PilP is not required for PilQ multimer stability. Meningococcal PilQ and PilP expression in whole-cell lysates monitored by immunoblotting. (A) Samples detected with anti-PilQ antiserum (K010); (B) samples detected with anti-PilQ antiserum after phenol extraction; (C) samples detected with anti-PilP antiserum K824. Lanes: 1, wild-type M1080; 2, M1080pilP_74-6xHis; 3, M1080ΔpilP; 4, M1080ΔpilP iga::pilP; 5, M1080pilPfs; 6, M1080pilPfs iga::pilP; 7, M1080ΔpilQ. Arrowheads indicate the positions of proteins. Equal amounts of starting materials were used to make cell lysates. Positions of the molecular mass standard proteins are indicated on the left in kDa.

FIG. 7.

Meningococcal PilP and PilQ monomers directly interact. Interaction of recombinant meningococcal PilP with recombinant PilQ protein detected by a solid-phase overlay assay (far-Western analysis). (A) Schematic diagram showing the pilQ gene constructs encoding the four recombinant proteins used in this study. H represents the position of the polyhistidine tag. (B) Far-Western analysis; the three panels, I to III, show gels with the same samples in each lane, but overlaid with different recombinant PilP proteins before immunodetection with anti-PilP antiserum K824. Panels: I, full-length recombinant PilP; II, recombinant PilP_Δ1-12; III, recombinant PilP_Δ61-80. Lanes: 1, full-length PilQ; 2, PilQ_25-354; 3, PilQ_217-478; 4, PilQ_350-761; 5, Hemoglobin-binding outer membrane receptor protein (HmbR); 6, bovine serum albumin.

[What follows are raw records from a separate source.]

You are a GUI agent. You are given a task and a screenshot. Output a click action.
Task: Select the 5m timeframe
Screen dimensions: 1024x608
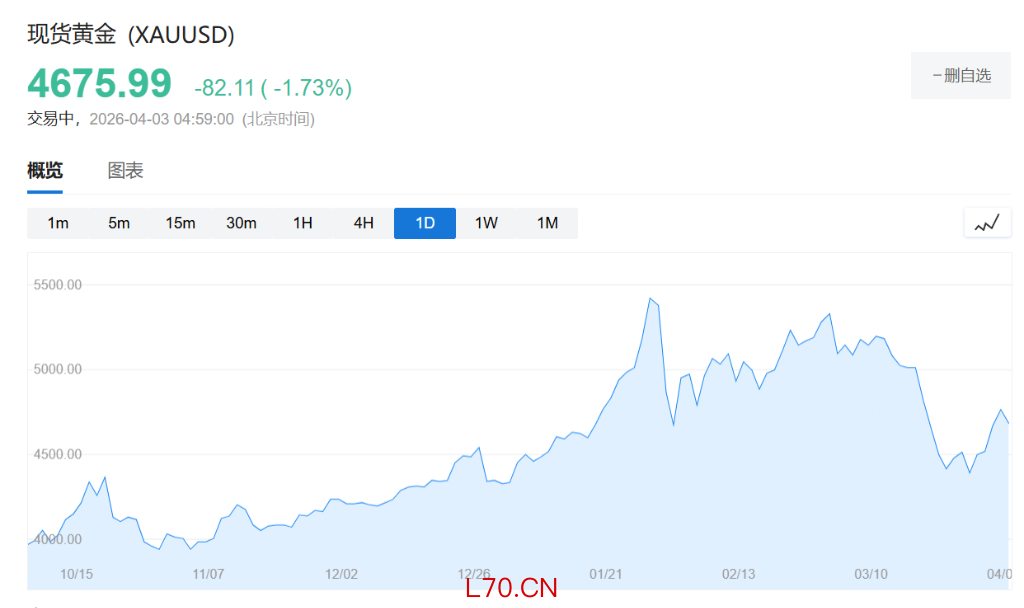pyautogui.click(x=119, y=223)
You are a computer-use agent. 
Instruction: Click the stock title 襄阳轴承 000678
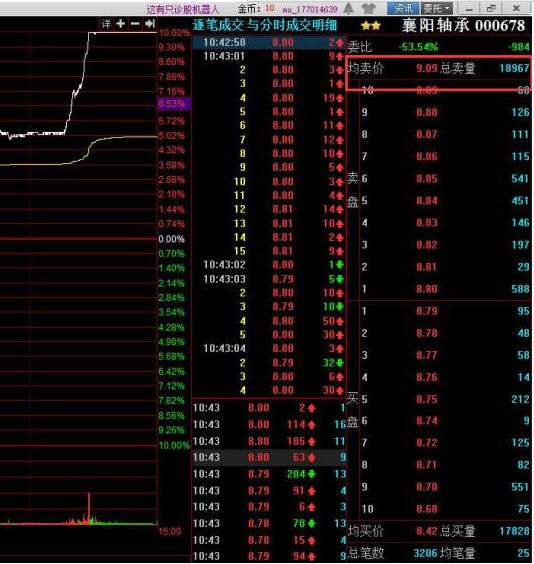463,26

Positions of the molecular mass standard proteins are indicated on the left in kDa.

FIG. 8.

3D reconstruction of the complex between PilP_Δ1-19 and the PilQ oligomer. (A) Sample micrograph of PilQ particles, with PilP_Δ1-19 bound, in cryonegative stain (14). The positions of individual PilQ-PilP particles are circled. Scale bar = 1,000 Å. (B) PilQ-PilP particle classification. 2D class averages for each of the particle classes following reference-free alignment are shown with the corresponding 2D back projections used for the C4 3D reconstruction. Averages were calculated by using the software package EMAN. Box size = 250 Ų. (C) Comparison of 3D reconstructions of PilQ and PilQ-PilP oligomers. Isosurface renderings of volumes are displayed at thresholds appropriate to accommodate 900 to 1,000 kDa of mass. The top structure shows the structure of the PilQ oligomer alone (14). The middle structure shows the PilQ oligomer bound to PilP_Δ1-19, determined from 7,700 particles. The structure converged correctly using a symmetrical start model, a class-selected C1 start model, or an elliptical “blob”; model-dependent bias was therefore eliminated. The bottom structure shows the structure of the PilQ oligomer bound to PilP_Δ1-19 and Ni-NTA-nanogold (n = 1,010). The structure was calculated in the same way from a cryonegatively stained sample containing Ni-NTA-nanogold. Scale bar = 100 Å.